Rente / 24.01.2023

Ukrainer sorgen für mehr Bezieher von Altersgrundsicherung

Medienbericht über eine starke Zunahme der Grundsicherungsbeziehenden im Alter suggeriert wachsende Altersarmut. Ein Experte wiegelt ab.

Rentnerin zählt Euro-Geldscheine und Münzen auf einem Tisch mit weißer Tischdecke. Bild: IMAGO / Panthermedia / michimulder

Berlin/Frankfurt (sth). Meldungen zahlreicher Medien über deutlich mehr Menschen, die ab der gesetzlichen Altersgrenze ergänzende staatliche Unterstützung benötigen, haben am Wochenende für Schlagzeilen gesorgt. Sie alle bezogen sich auf einen Bericht, dem zufolge die Zahl der Empfängerinnen und Empfänger von Grundsicherung im Alter in den Sommermonaten des vergangenen Jahres um rund 19.000 oder drei Prozent auf etwa 647.500 gestiegen sei.

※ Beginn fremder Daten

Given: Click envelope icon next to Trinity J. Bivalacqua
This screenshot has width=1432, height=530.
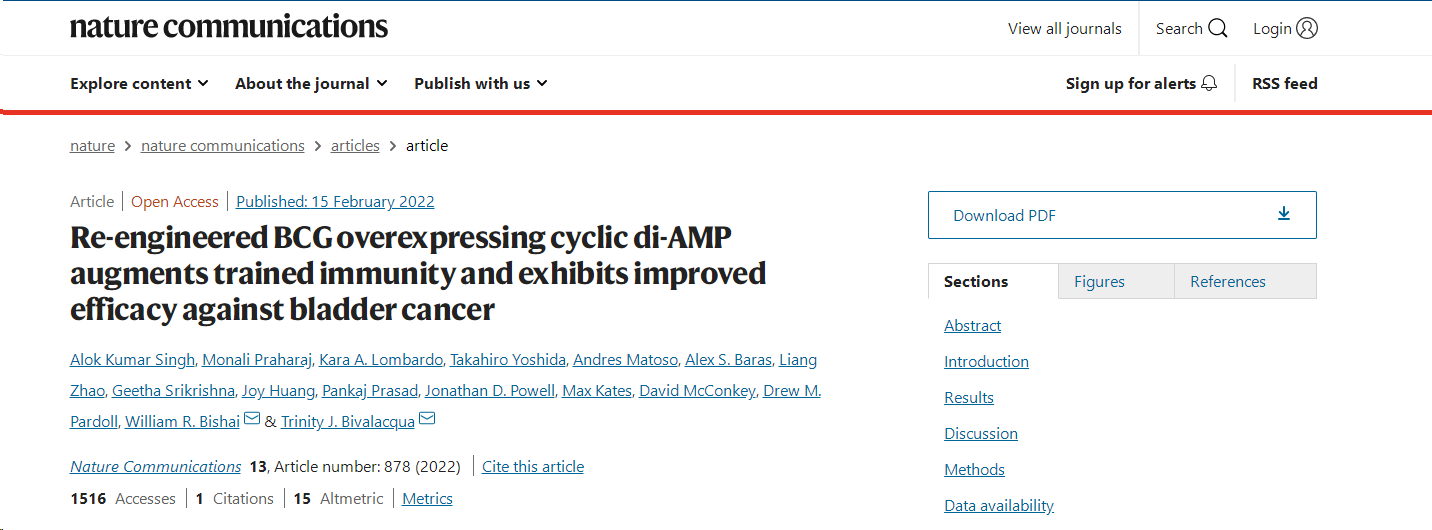Looking at the screenshot, I should pyautogui.click(x=427, y=419).
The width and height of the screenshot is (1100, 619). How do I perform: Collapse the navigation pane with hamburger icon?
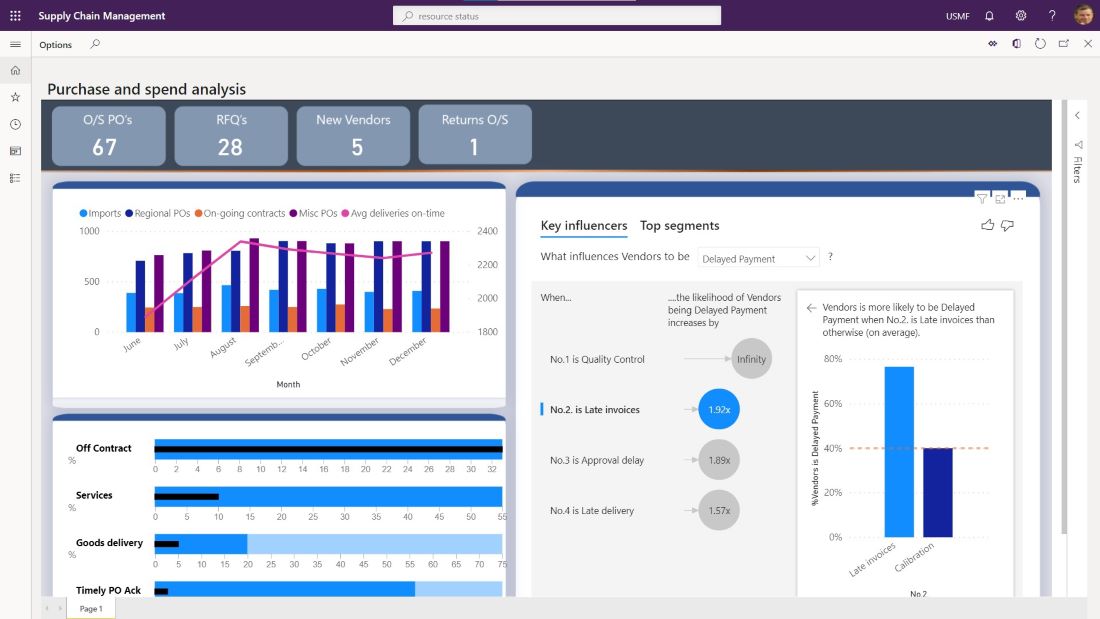pyautogui.click(x=14, y=43)
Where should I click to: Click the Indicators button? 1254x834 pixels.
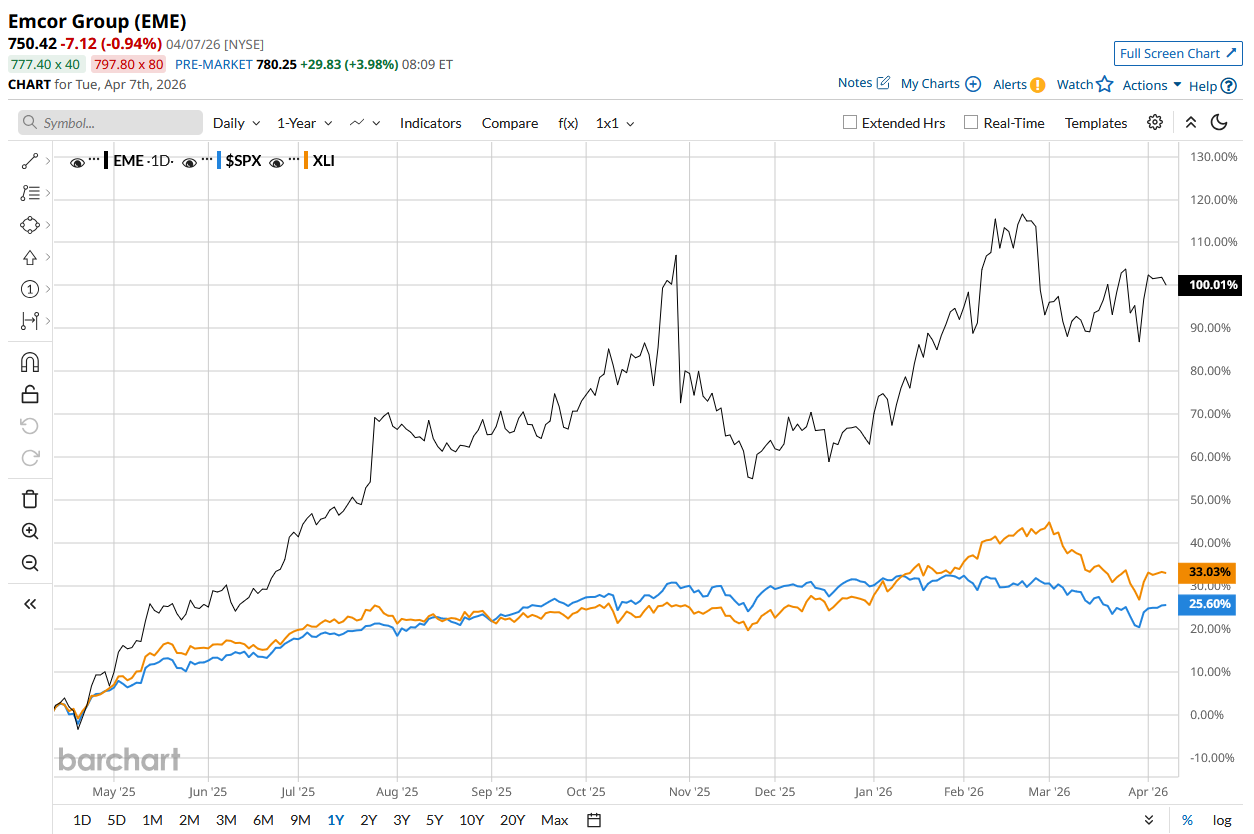[431, 123]
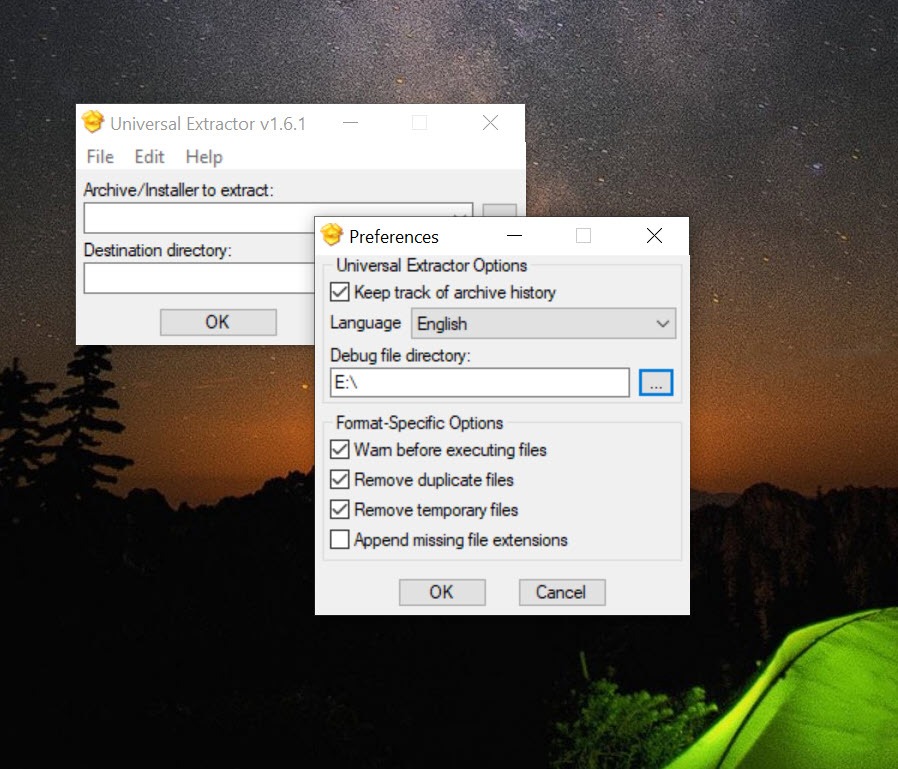Disable Keep track of archive history
This screenshot has width=898, height=769.
[340, 292]
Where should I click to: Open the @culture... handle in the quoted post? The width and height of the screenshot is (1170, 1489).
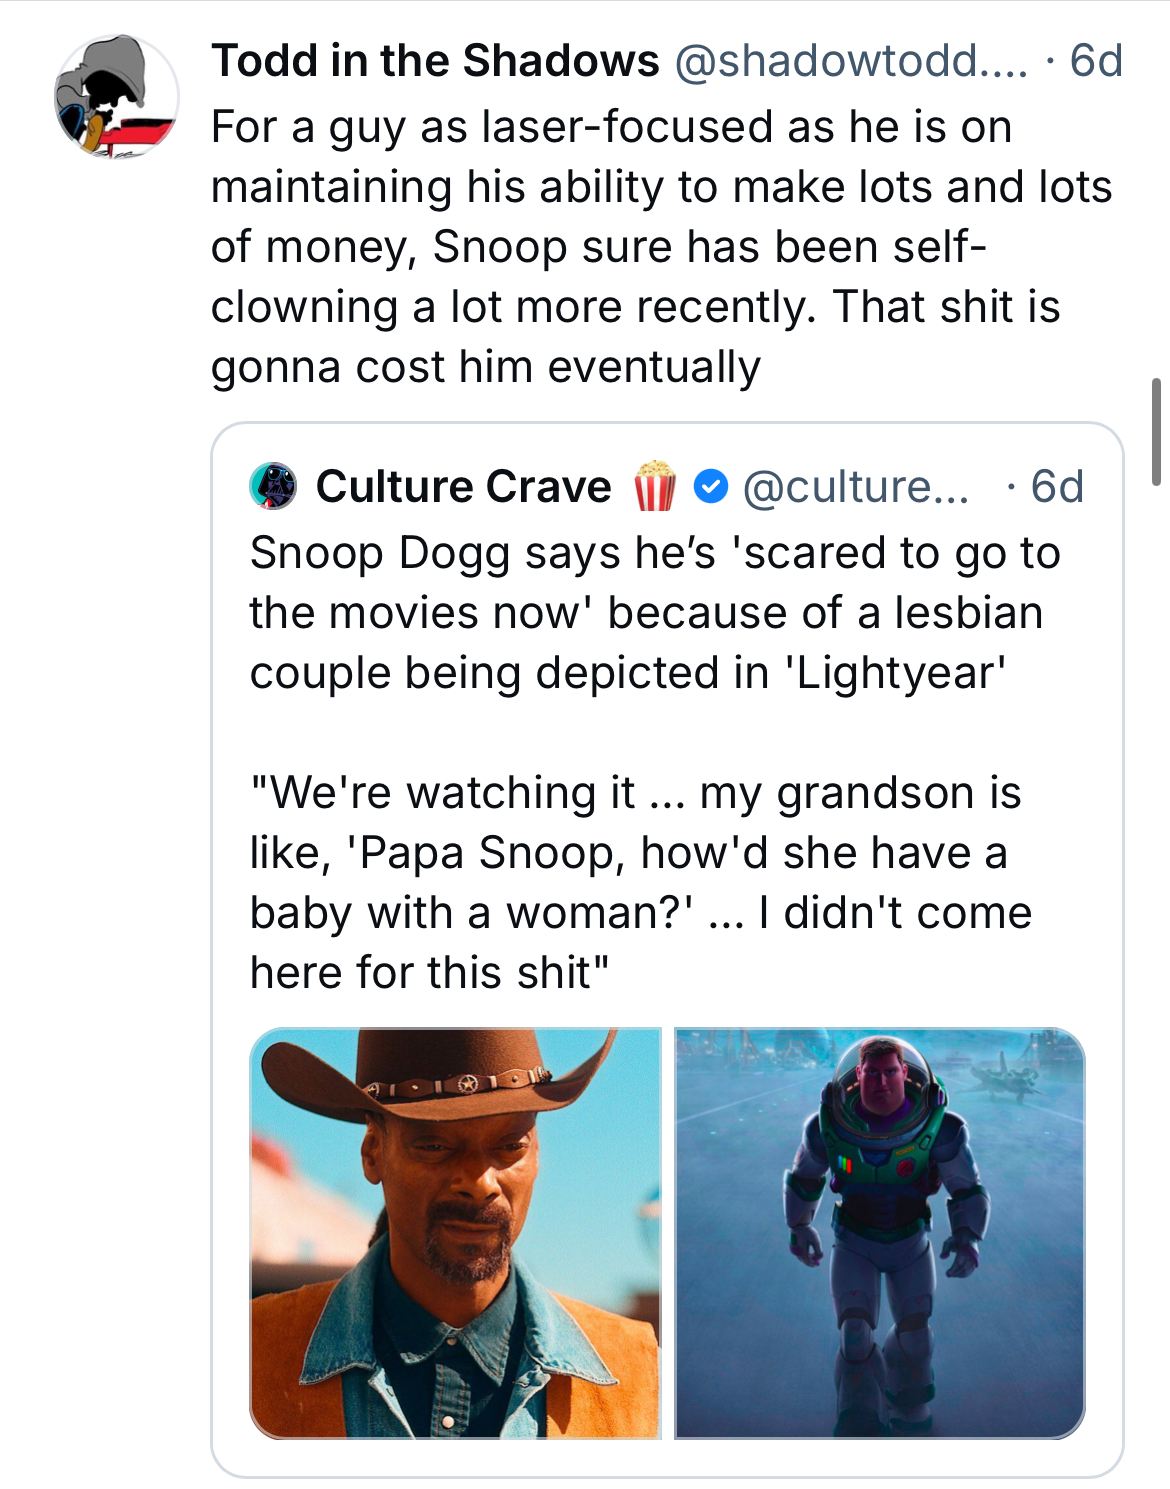856,487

Im Vergleich zum Vorjahr hätten im September 2022 sogar über 68.000 mehr Menschen oberhalb der Regelaltersgrenze Grundsicherung beantragen müssen, hieß es in dem Bericht – ein Anstieg von rund 12 Prozent. Der Chef der Linken-Bundestagsfraktion, Dietmar Bartsch, hatte die auffallend gestiegene Zahl bedürftiger Altersrentner daraufhin mit den Worten kommentiert: „Die Inflation kommt im Sozialamt an.“ Zugleich forderte er ein Spitzentreffen zum Thema Rente.

Am Montag hat der Berliner Rentenexperte Johannes Steffen der vermeintlich dramatischen Entwicklung nun die Spitze genommen. Die stark gestiegene Zahl der Empfänger von Grundsicherung im Alter sei „nicht überraschend“, kommentierte Steffen die neuen Zahlen des Statistischen Bundesamts in seinem „Portal Sozialpolitik“. Zurückzuführen sei der Trend nach oben vielmehr „hauptsächlich auf die Einbeziehung aus der Ukraine geflüchteter Personen“ in den Kreis der Berechtigten. Wie es scheint: Ein Sturm im Wasserglas.